**Objective**. Pull out each line of the entries below that contains the string "should". Case matters, so copy only lines where the capitalization matches.

**Entries shown**.

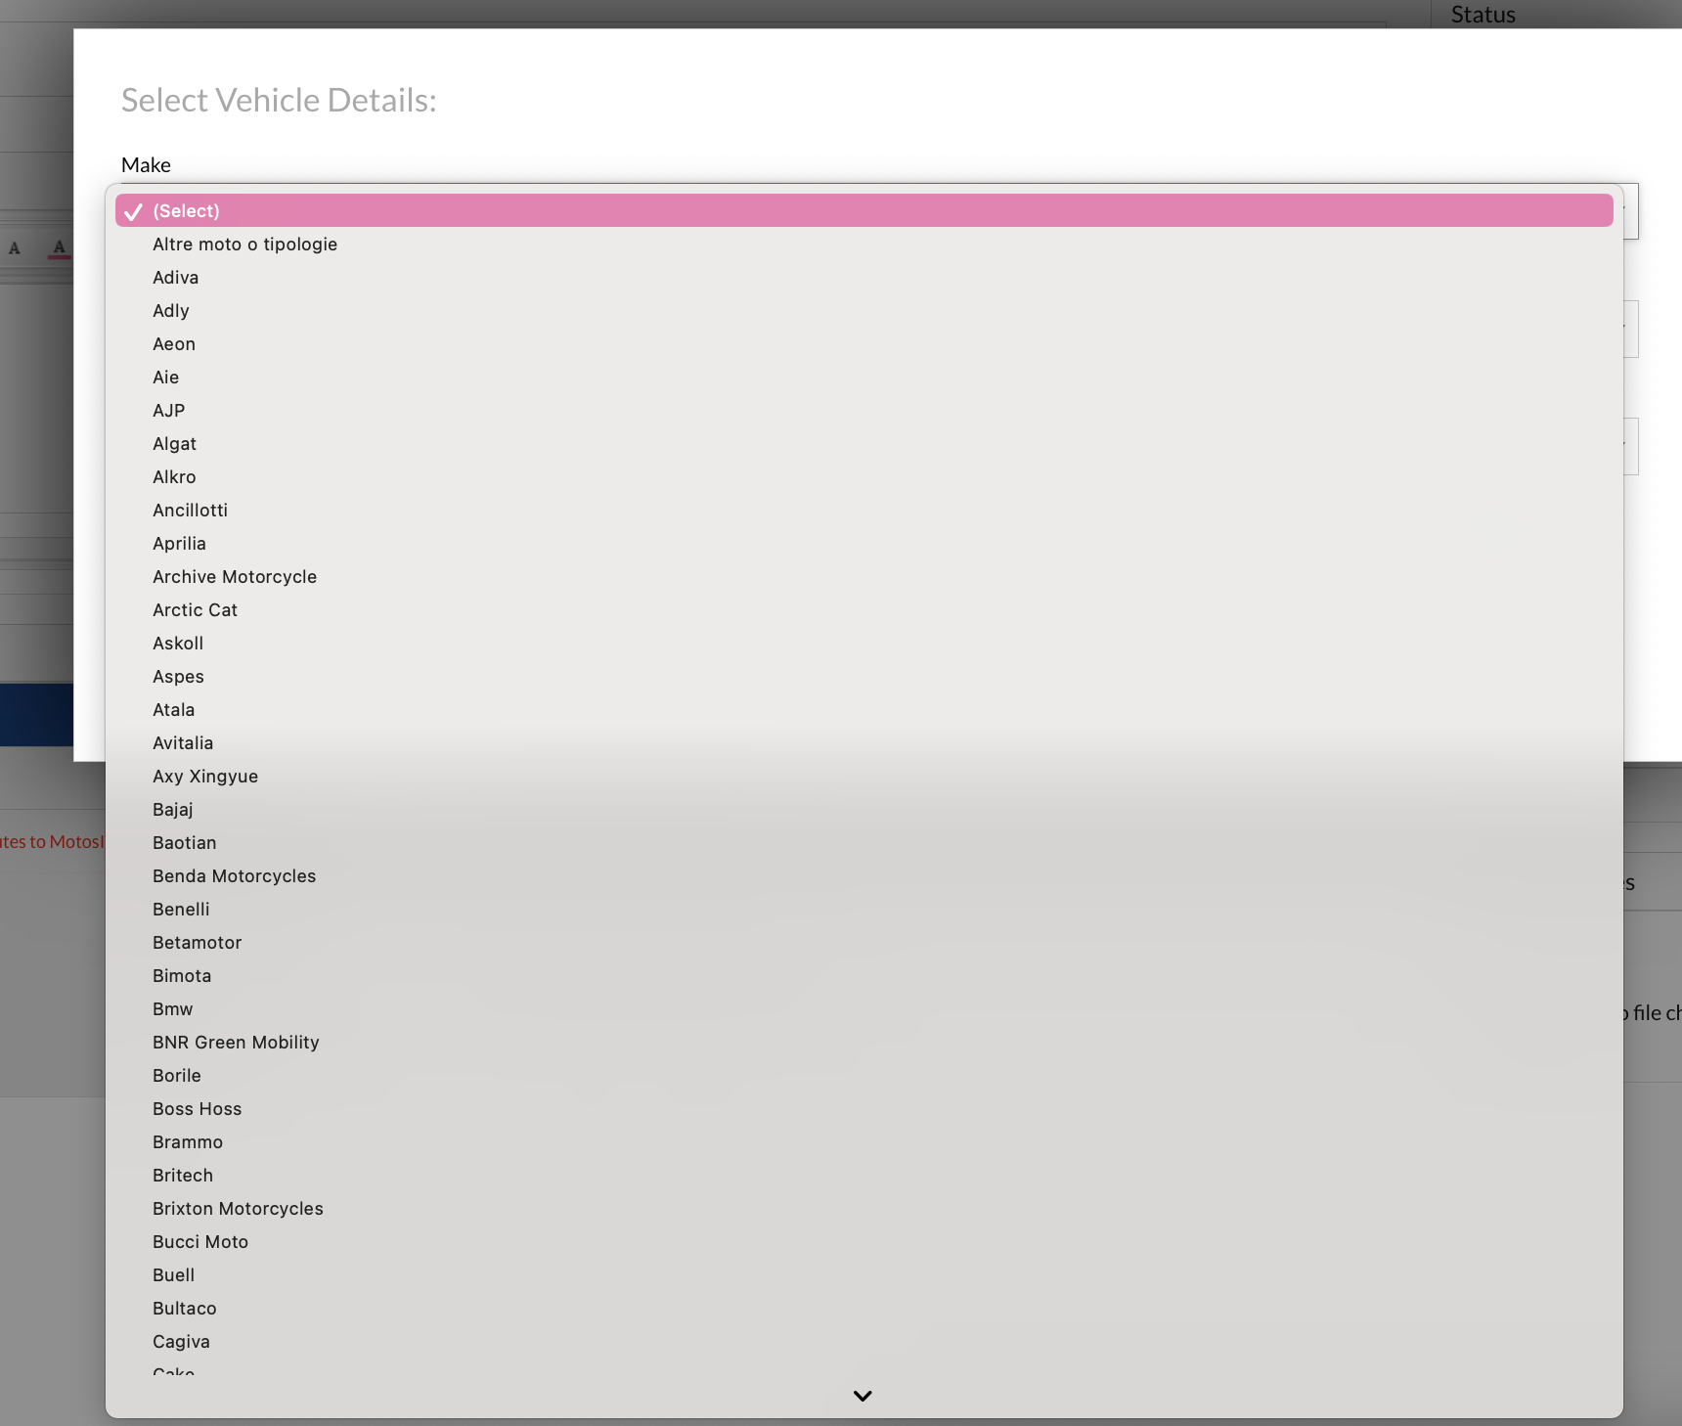Screen dimensions: 1682x1426
Task: Pick Boss Hoss from the vehicle makes
Action: tap(197, 1108)
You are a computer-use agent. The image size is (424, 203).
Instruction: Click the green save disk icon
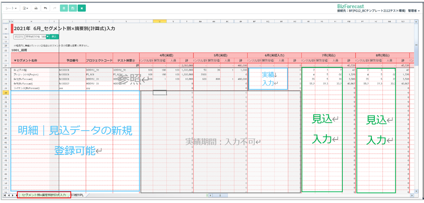[x=73, y=8]
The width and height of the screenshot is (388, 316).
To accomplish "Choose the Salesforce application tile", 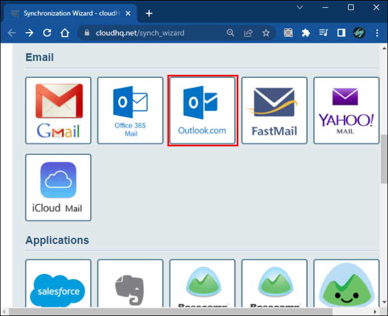I will (x=58, y=287).
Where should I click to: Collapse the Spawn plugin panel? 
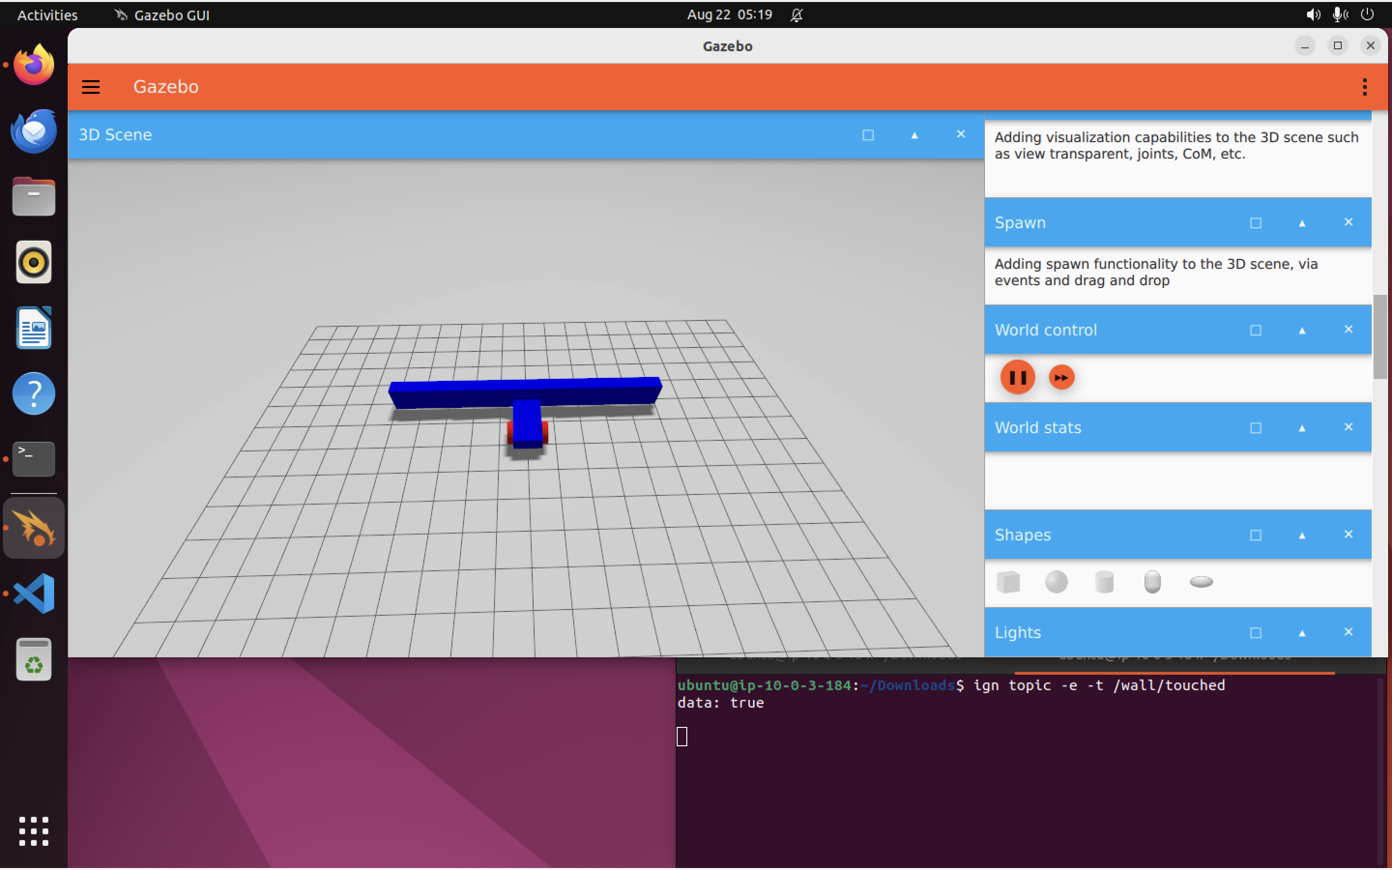(1302, 223)
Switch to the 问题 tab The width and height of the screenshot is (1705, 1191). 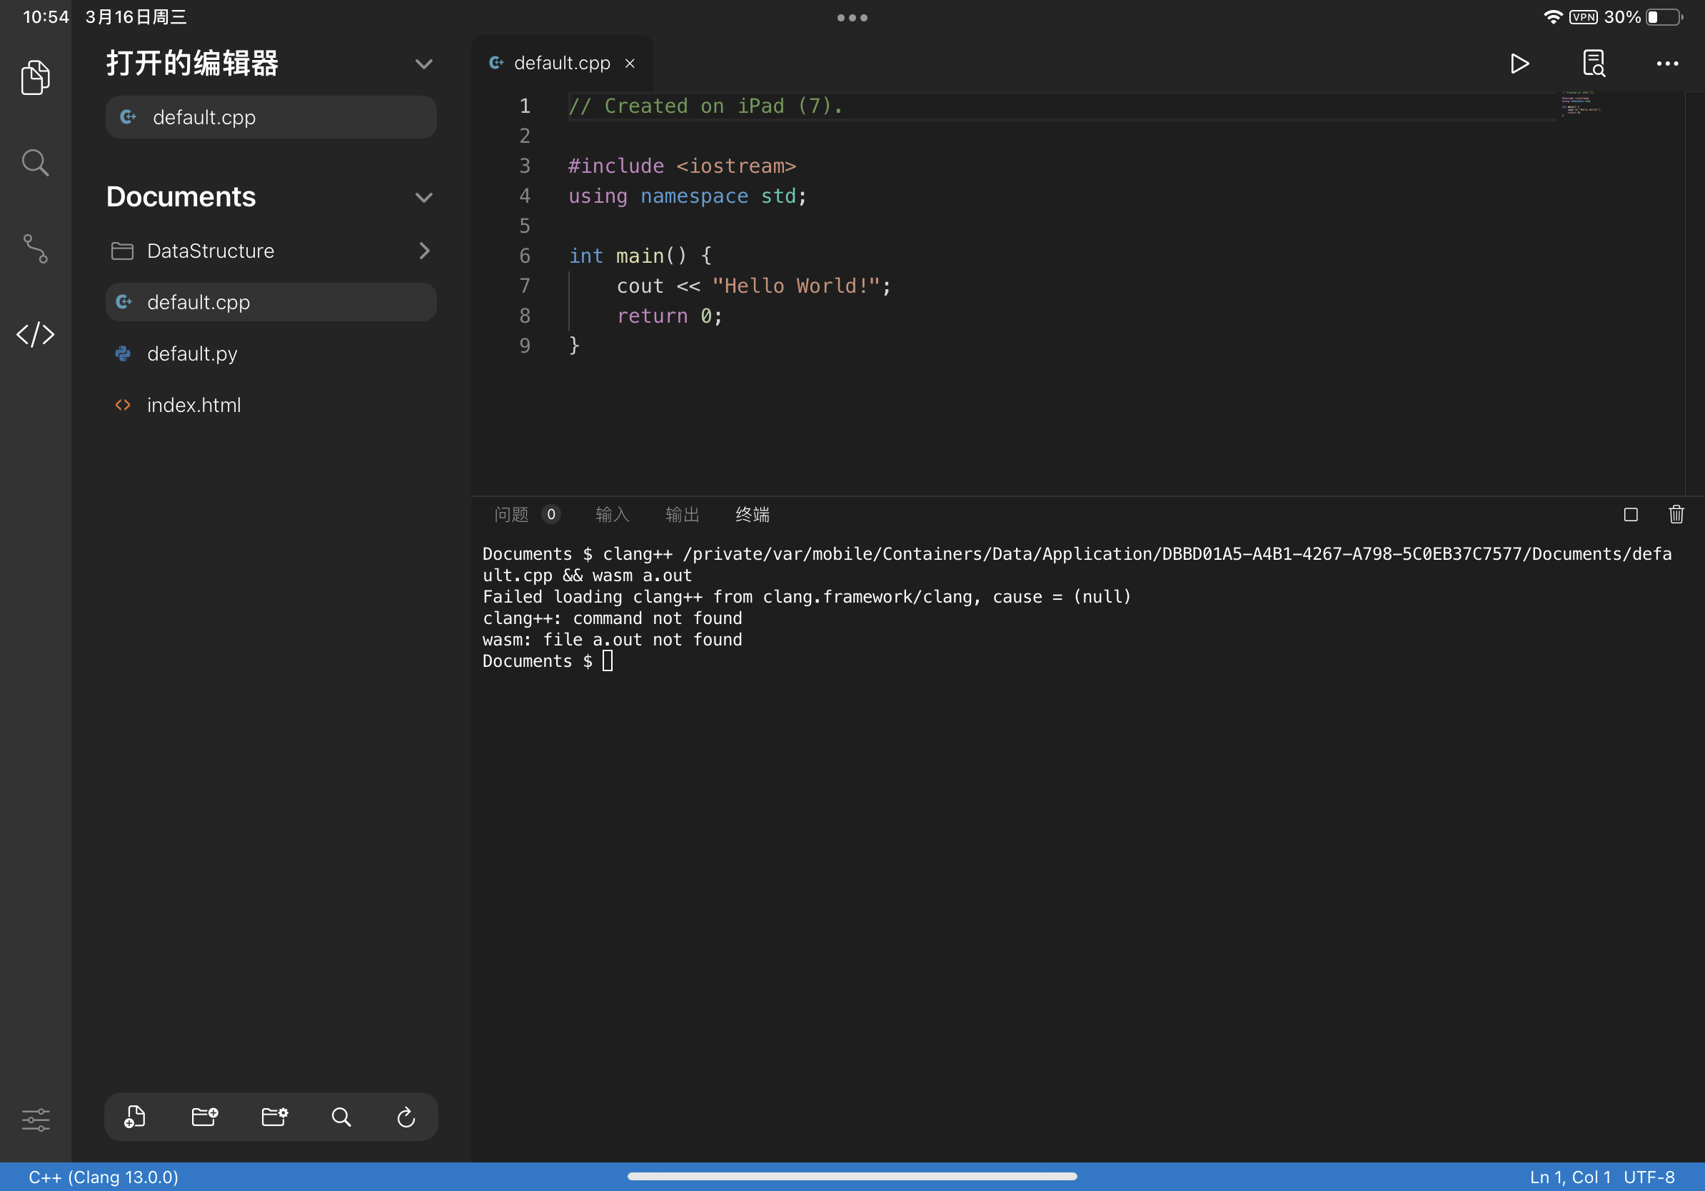coord(510,514)
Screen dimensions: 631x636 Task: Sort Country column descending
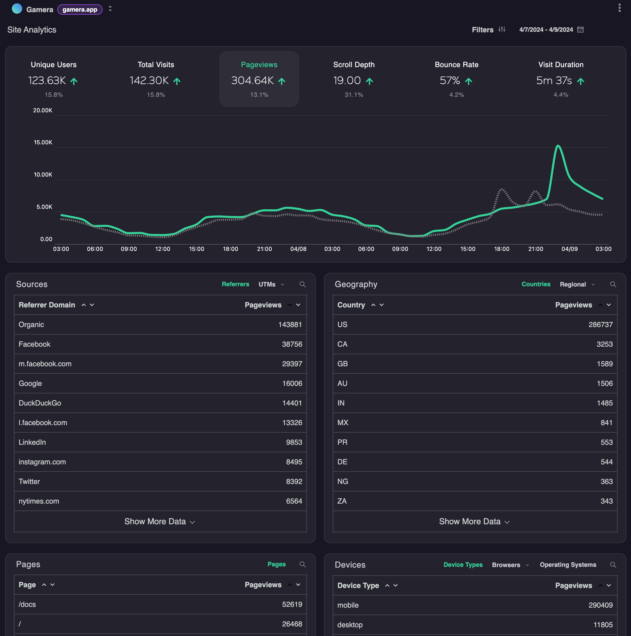382,305
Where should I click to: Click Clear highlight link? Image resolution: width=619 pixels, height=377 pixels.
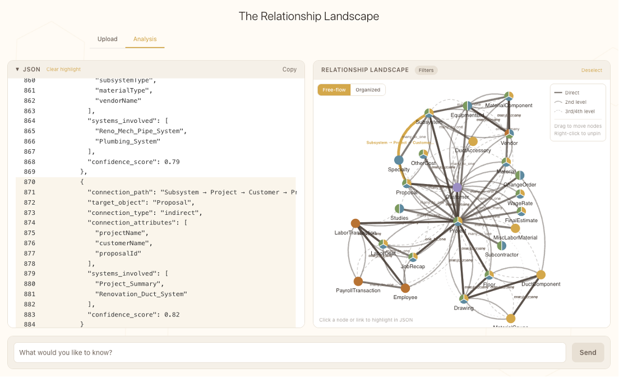click(x=63, y=70)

**Complete answer**.
Where should I click to: Collapse the Spawn plugin panel? 
Where should I click to: Click Clear highlight link? Image resolution: width=619 pixels, height=377 pixels.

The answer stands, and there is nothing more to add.